PL/SQLからのバルク適用テンプレート
PL/SQLの外側は小さく保ち、MERGEそのものはSQLとして一括実行する。入力の整形、相関IDの設定、エラーログの確認と補償の起票を標準化すると運用が安定する。
DECLARE
v_src t_order_tab := t_order_tab(
t_order_row(2001, 21, 300, SYSTIMESTAMP),
t_order_row(2002, 22, 450, SYSTIMESTAMP)
);
v_cid VARCHAR2(64) := 'CID-' || TO_CHAR(SYSTIMESTAMP,'YYYYMMDDHH24MISSFF3');
BEGIN
DBMS_APPLICATION_INFO.set_module('ORDERS','MERGE');
DBMS_SESSION.set_identifier(v_cid);
MERGE INTO app.orders d
USING (SELECT CAST(:1 AS t_order_tab) tt FROM dual) s1
CROSS JOIN TABLE(s1.tt) s
ON (d.order_id = s.order_id)
WHEN MATCHED THEN
UPDATE SET d.amount = s.amount, d.updated_at = s.upd_ts
WHERE d.amount != s.amount
WHEN NOT MATCHED THEN
INSERT (order_id, customer_id, amount, created_at, updated_at)

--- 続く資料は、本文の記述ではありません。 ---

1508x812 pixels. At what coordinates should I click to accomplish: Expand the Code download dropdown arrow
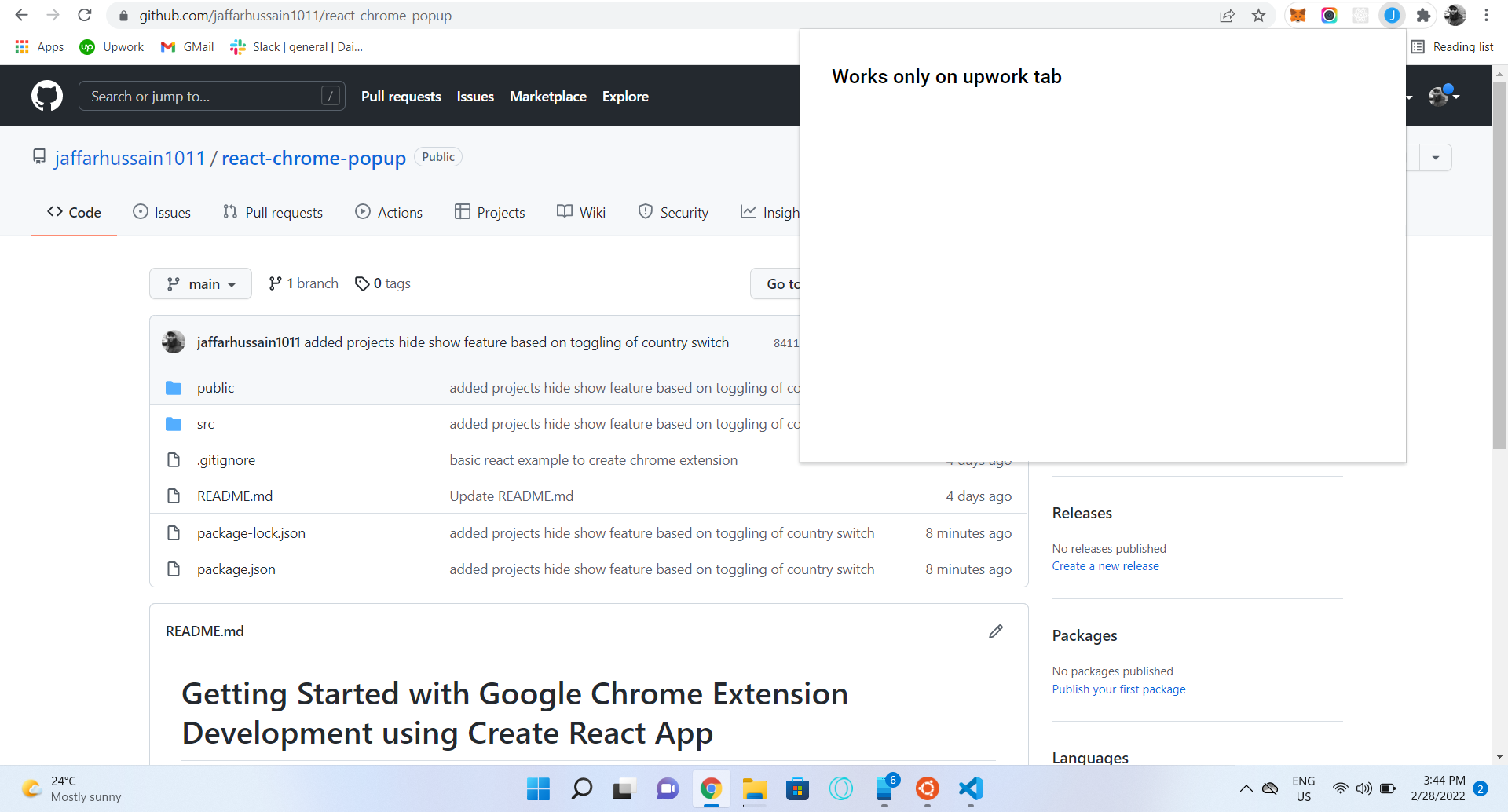pyautogui.click(x=1437, y=157)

VALUES (s.order_id, s.customer_id, s.amount, s.upd_ts, s.upd_ts)
LOG ERRORS INTO err$_orders REJECT LIMIT UNLIMITED;
COMMIT;
END;
/
まとめ
MERGEはUSING源の設計、ON条件の粒度、UPDATE側の差分判定、論理削除の併用、楽観ロックや行レベル条件、エラーロギングによる部分継続を組み合わせることで、バルク更新と排他制御を同時に満たす強力な更新器となる。PL/SQLの逐次処理を排し、コレクションやステージングを介して一括適用しつつ、差分更新と防衛的な条件でロックとUNDOを抑える。再実行と補償を前提とした冪等設計と相関IDの一貫運用を添えることで、大規模運用時の安定性と可観測性が両立する。